REQUIRED ACTION: Transcribe the data that follows without changing a word, and omit the pictures.

INPUT DATA:
● ● ●
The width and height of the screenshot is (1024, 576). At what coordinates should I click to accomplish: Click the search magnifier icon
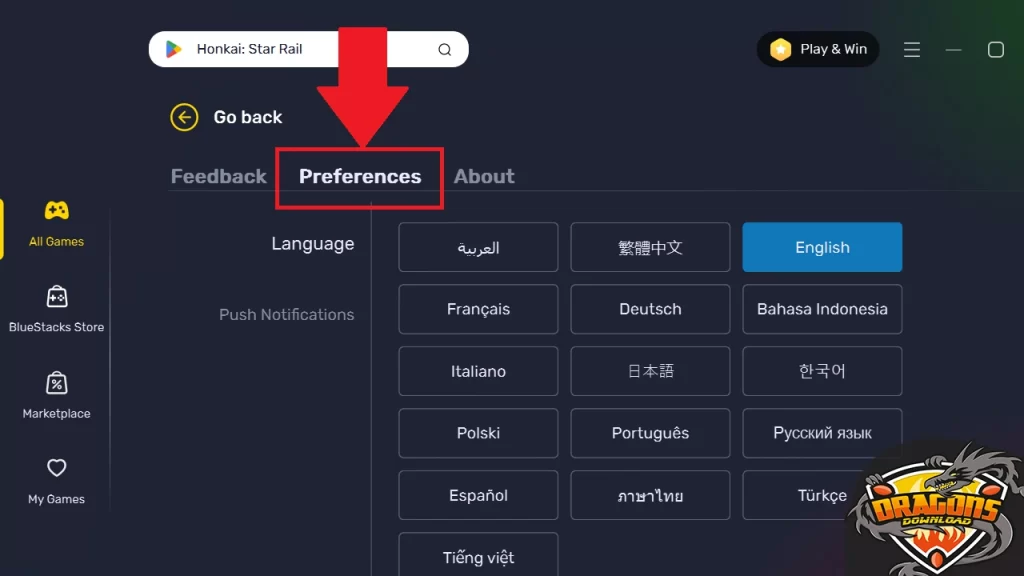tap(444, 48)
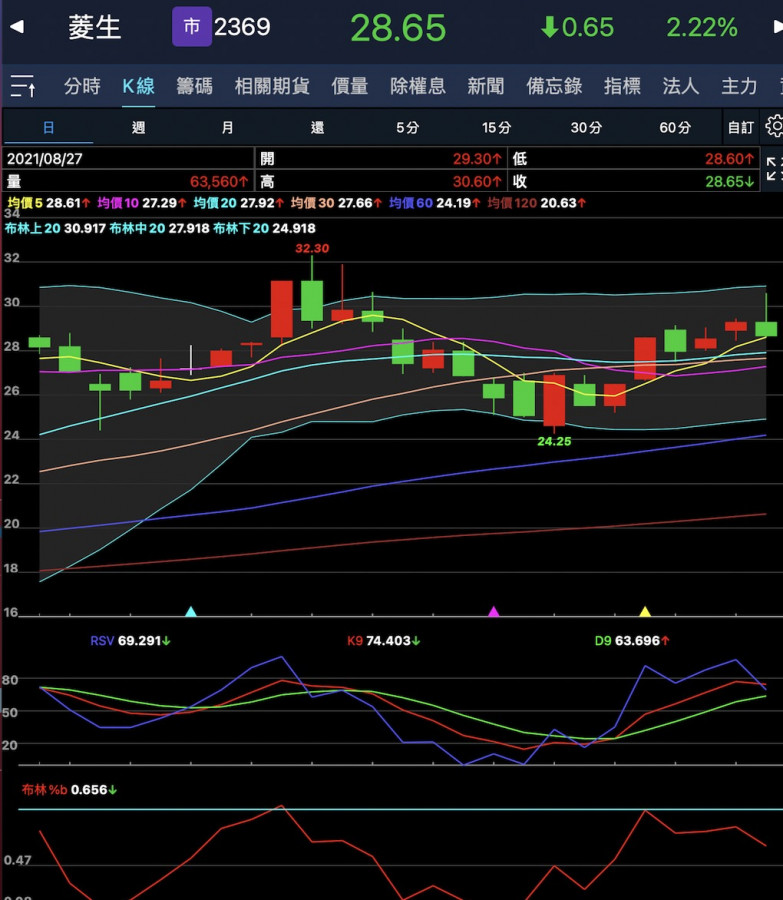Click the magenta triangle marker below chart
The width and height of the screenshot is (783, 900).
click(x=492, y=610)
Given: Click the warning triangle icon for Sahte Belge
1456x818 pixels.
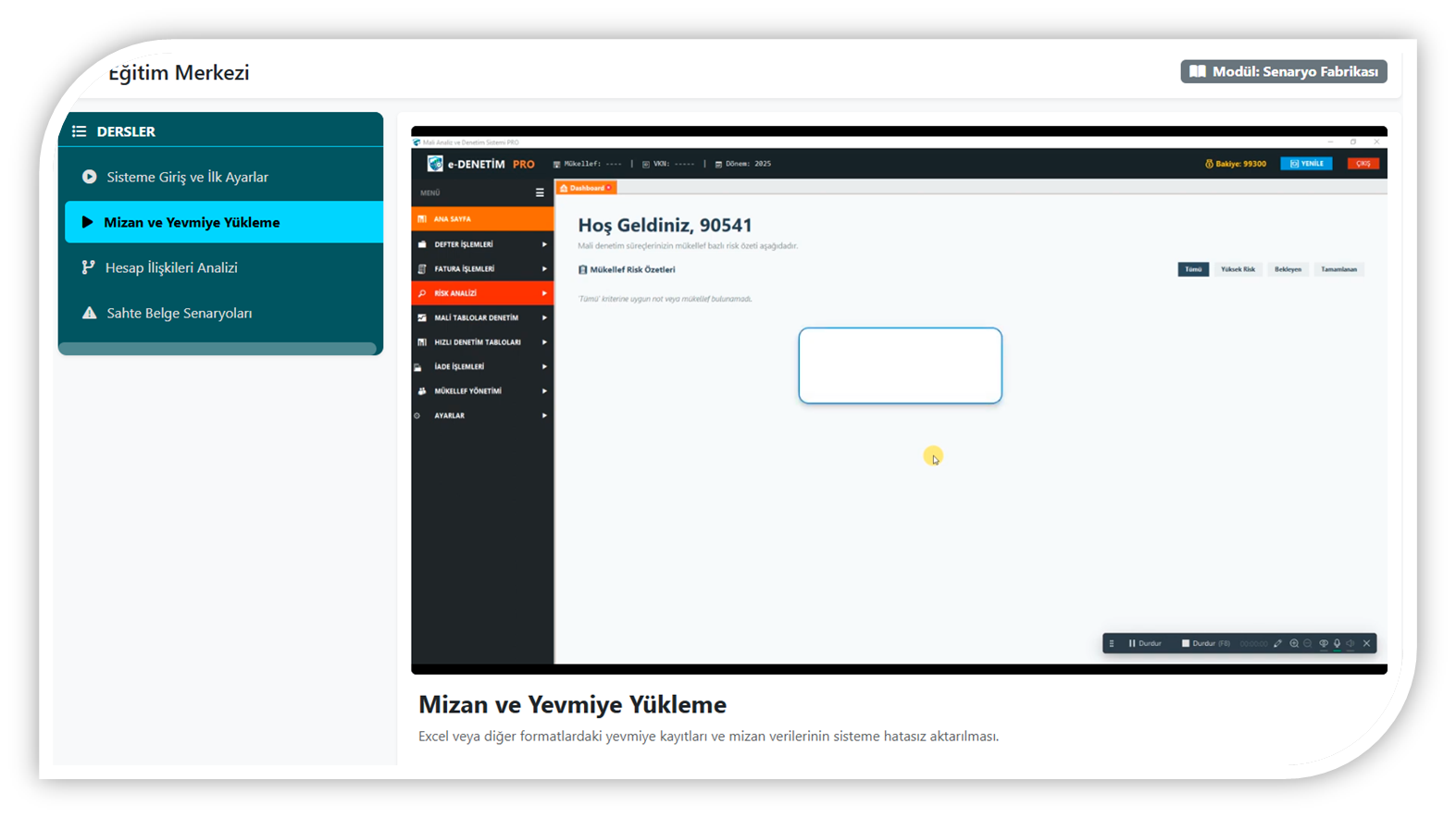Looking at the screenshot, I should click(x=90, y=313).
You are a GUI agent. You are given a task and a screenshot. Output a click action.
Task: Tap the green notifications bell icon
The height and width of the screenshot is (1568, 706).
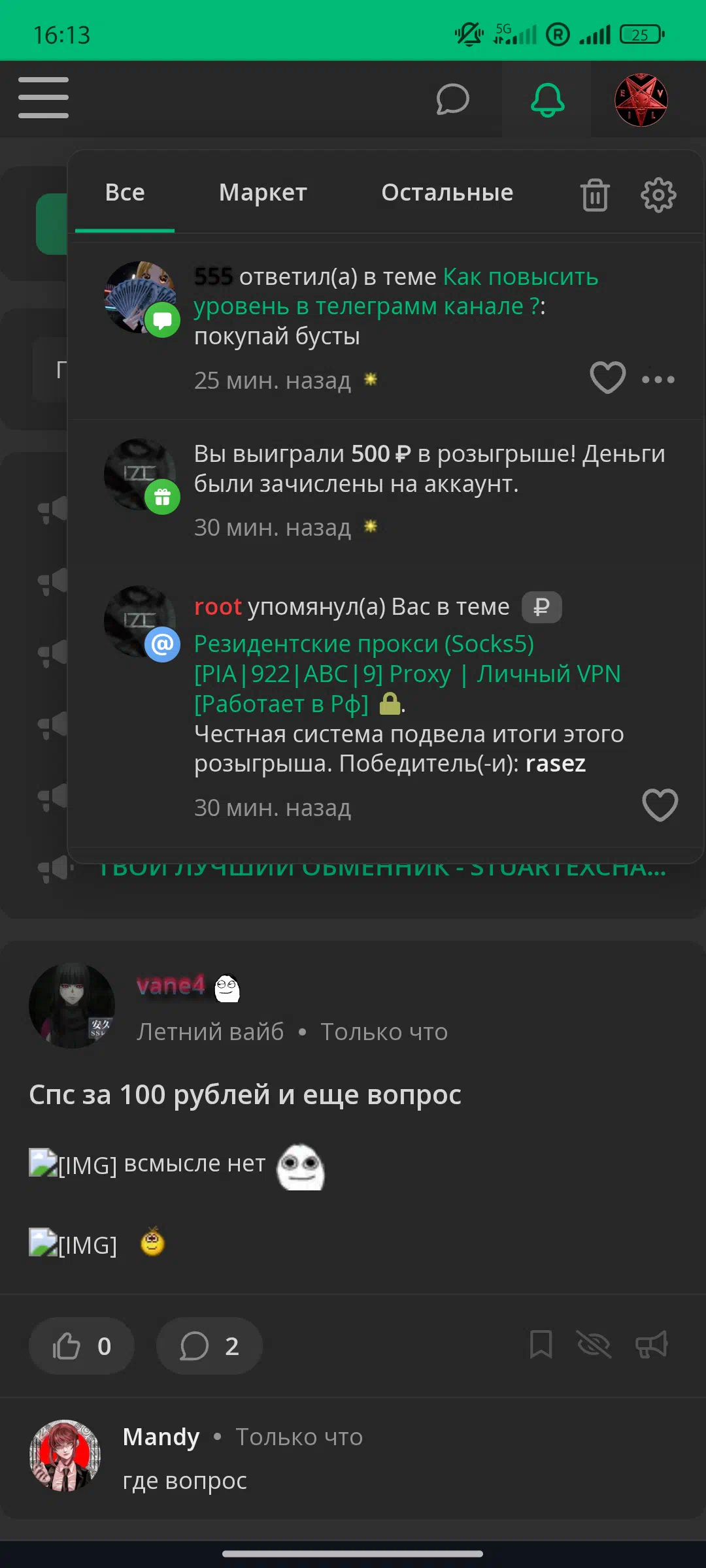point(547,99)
● ● ●
SOLUTION TO THE PROBLEM:
The width and height of the screenshot is (1024, 576). At what coordinates should I click to accomplish: Click the search magnifier icon
tap(444, 48)
Click the magenta triangle marker below chart
The width and height of the screenshot is (783, 900).
click(x=492, y=610)
Given: Click the warning triangle icon for Sahte Belge
1456x818 pixels.
Looking at the screenshot, I should click(x=90, y=313).
You are a GUI agent. You are given a task and a screenshot. Output a click action.
Task: Tap the green notifications bell icon
The height and width of the screenshot is (1568, 706).
point(547,99)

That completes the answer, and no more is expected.